___ SOURCE EXCERPT
One my issues with Nix is the black box that is the store, and maybe it's just my system, but over time I find it full of redundant files / orphans and no obvious way to flatten it or clean it safely without breaking something.

I wonder how flox solves this.

Both fair points. The README rebuild issue is a Nix hiccup we don't solve; our quantized catalog reduces cascading rebuilds from upstream churn, but input over-specification is still there.

On store bloat: Flox makes it clearer what's in use (explicit environments vs. implicit dependencies), but you still need nix-collect-garbage.

The store accumulates cruft, that's Nix reality, we haven't changed it.

Just to follow up on this, Flox puts packages in one group by default so they share dependencies, plus our quantized catalog means way less version spread than raw Nix. So I do think we still improve on the Nix story, here.

We're also adding "stabilities" (downsample from daily to weekly/monthly snapshots) to reduce churn even more. Still need GC, but a lot fewer bags on trash day. .

Have you found that nix-store --gc breaks things, or are you concerned that it's not an aggressive enough garbage collection?

When I have space problems, I run that and they're gone, then later I do it again. It could be that I'm just avoiding functionality that it breaks though.
______
__STATED TASK__
In the Nix store discussion:
(a) What command does the reply on store bloat say users still need?
(b) What will the planned "stabilities" downsample snapshots from and to?
(c) What command does the final commenter run when space problems come up?
___ RAW DATA
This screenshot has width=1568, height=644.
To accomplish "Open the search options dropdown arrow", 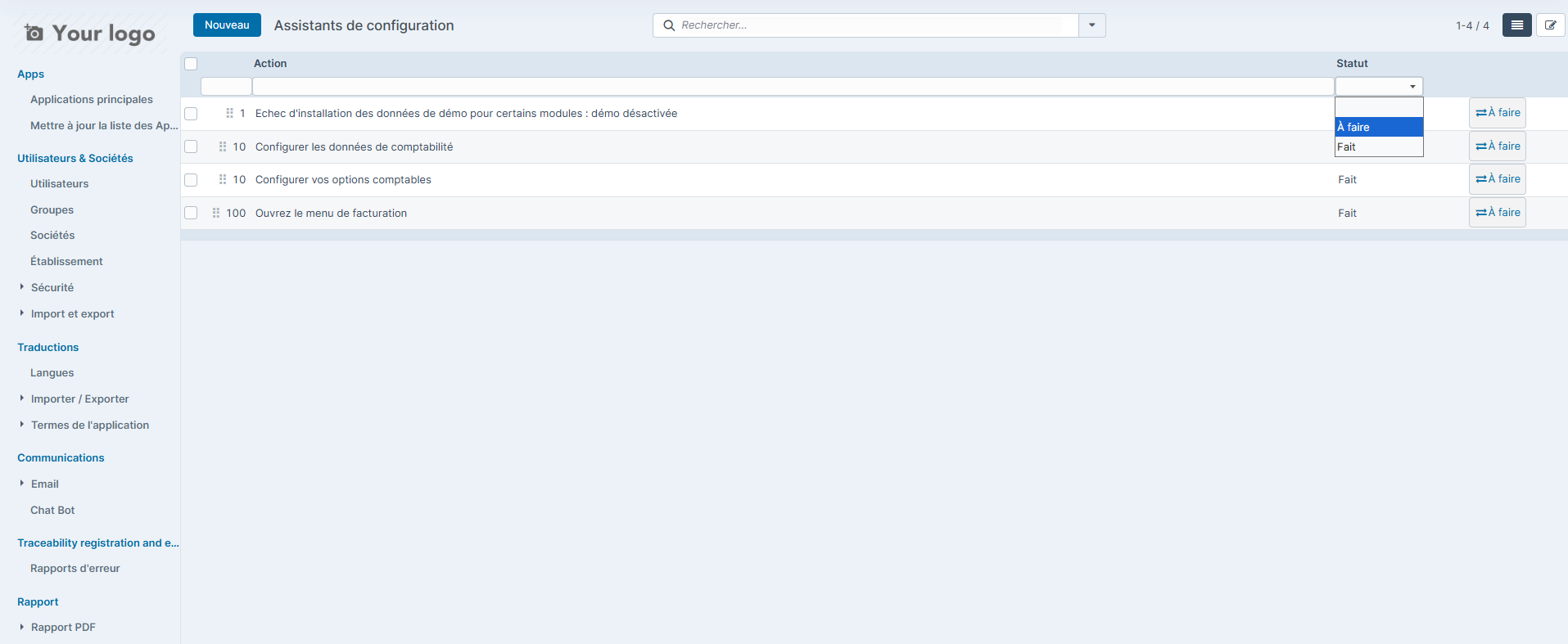I will point(1091,25).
______
__OUTPUT FOR THIS TASK__
(a) nix-collect-garbage
(b) From daily to weekly/monthly snapshots
(c) nix-store --gc